━━ Trecho do documento ━━

Exatamente nessa época, entre 1995 e 1998, a indústria de construção naval

brasileira atingiu o menor nível de atividades de sua história. Como conseqüência, o país

passou a dispor de uma frota nacional de navios mercantes insignificante, contar com uma

inexpressiva participação da Marinha Mercante nacional no tráfego de cargas do comércio

externo brasileiro, estaleiros completamente desmobilizados e um nível de empregos diretos

na construção naval, inexpressivo. Em 1998, o número de empregos diretos da indústria de

construção naval no Brasil era de apenas 1.880 (DEIANA, 2001).

As principais causas dos problemas de gestão das políticas de Marinha Mercante,

que, por sua vez, desencadearam a crise que abalou o setor naval, nas décadas de 80 e 90,

foram:

a) A excessiva integração existente entre os setores da indústria da construção

naval e da Marinha Mercante. Aparentemente, algumas importantes decisões para a Marinha

Mercante foram tomadas tendo em vista os interesses específicos da indústria de construção

naval; por outro lado, não houve um nível adequado de articulação entre as políticas de

Marinha Mercante e portuária;

b) A ausência de critérios técnicos para a avaliação de projetos e a falta de

transparência nos critérios políticos em decisões envolvendo quantidades extremamente

18

elevadas de recursos públicos. Não existem indicações de que as grandes decisões tenham

sido tomadas com base em estudos técnicos, consistentes e confiáveis;

c) O não-estabelecimento, de maneira sistemática, de programas ou metas de

desenvolvimento tecnológico e de melhoria de produtividade, no contexto das políticas

setoriais. Faltou à SUNAMAM a necessária visão estratégica da dimensão tecnológica do

processo de desenvolvimento da indústria de construção naval;

d) A excessiva concentração de poderes na SUNAMAM sem qualquer tipo de

controle externo e a inadequação dos quadros da autarquia, principalmente nas áreas

financeira e de engenharia (ARTHOU, 2007);

e) Inexistência de políticas objetivas e mecanismos de financiamento eficazes,

capazes de viabilizar a presença dos estaleiros nacionais como fornecedores de navios no

mercado globalizado;

f) Concessão indiscriminada de subsídios para o mercado interno por longo

período, sem exigências de aumento de produtividade e de qualidade que possibilitassem

dotar a indústria naval de capacidade competitiva internacional (SILVA TELLES, 2004);

g) Sucessivas mudanças administrativas implementadas pelo governo federal, ao

longo da história recente da construção naval, provocando uma expressiva redução de suas

atribuições ligadas à regulamentação e controle das áreas de transporte marítimo, fluvial e de

apoio; e

h) Ausência de uma Política Marítima Nacional, acompanhada de um alto grau de

instabilidade institucional.

━━━

Tarefas do exercício:
a: Indique se cada afirmação está de acordo com o trecho sobre a construção naval brasileira, respondendo sim ou não e citando literalmente as palavras do trecho que decidem a questão: (i) Em 1998, a indústria de construção naval no Brasil tinha apenas 1.880 empregos diretos. (ii) A SUNAMAM estava sujeita a um rigoroso controle externo. (iii) Os subsídios concedidos ao mercado interno vinham acompanhados de exigências de aumento de produtividade.
b: Reproduza, sem alterações, tudo o que vai de "inexpressiva participação da" até "1.880 (DEIANA, 2001)." no trecho sobre a construção naval brasileira.

━━ Material coletado ━━

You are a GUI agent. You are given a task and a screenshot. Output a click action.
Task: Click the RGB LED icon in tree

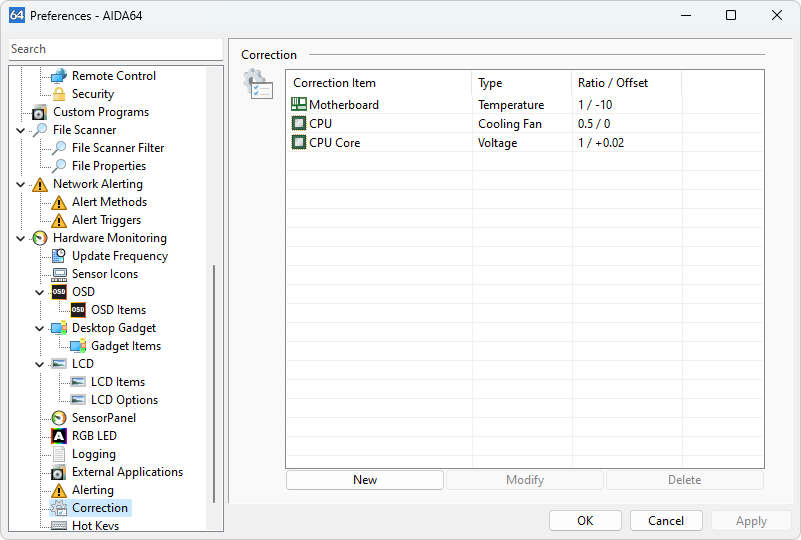tap(59, 436)
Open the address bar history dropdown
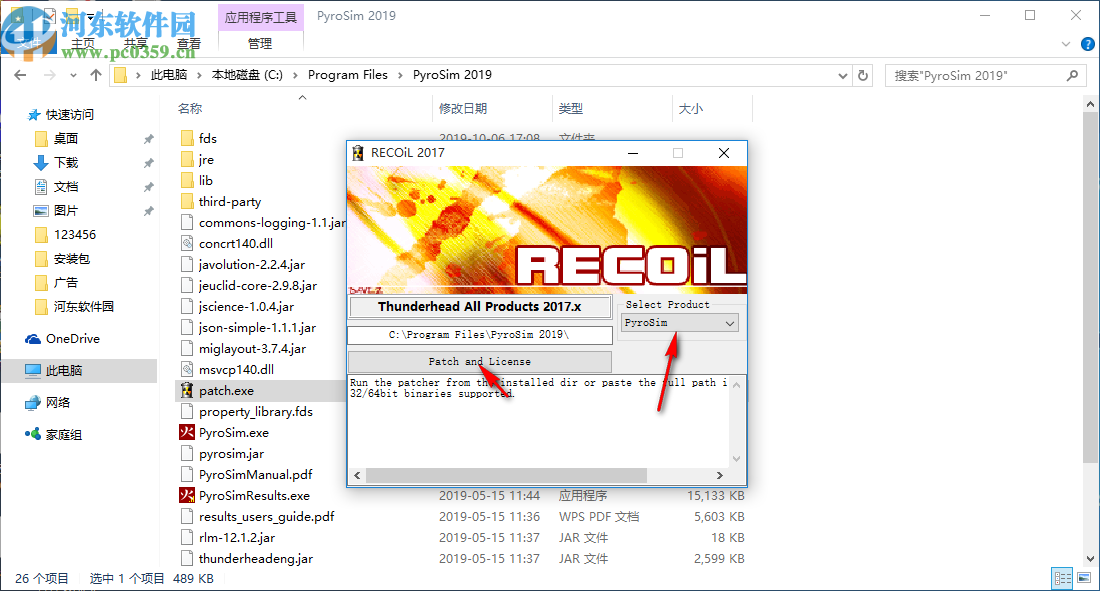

━━━

Lista de respostas:
a:
(i) Sim: "Em 1998, o número de empregos diretos da indústria de construção naval no Brasil era de apenas 1.880"
(ii) Não: "A excessiva concentração de poderes na SUNAMAM sem qualquer tipo de controle externo"
(iii) Não: "sem exigências de aumento de produtividade e de qualidade"

b:
inexpressiva participação da Marinha Mercante nacional no tráfego de cargas do comércio

externo brasileiro, estaleiros completamente desmobilizados e um nível de empregos diretos

na construção naval, inexpressivo. Em 1998, o número de empregos diretos da indústria de

construção naval no Brasil era de apenas 1.880 (DEIANA, 2001).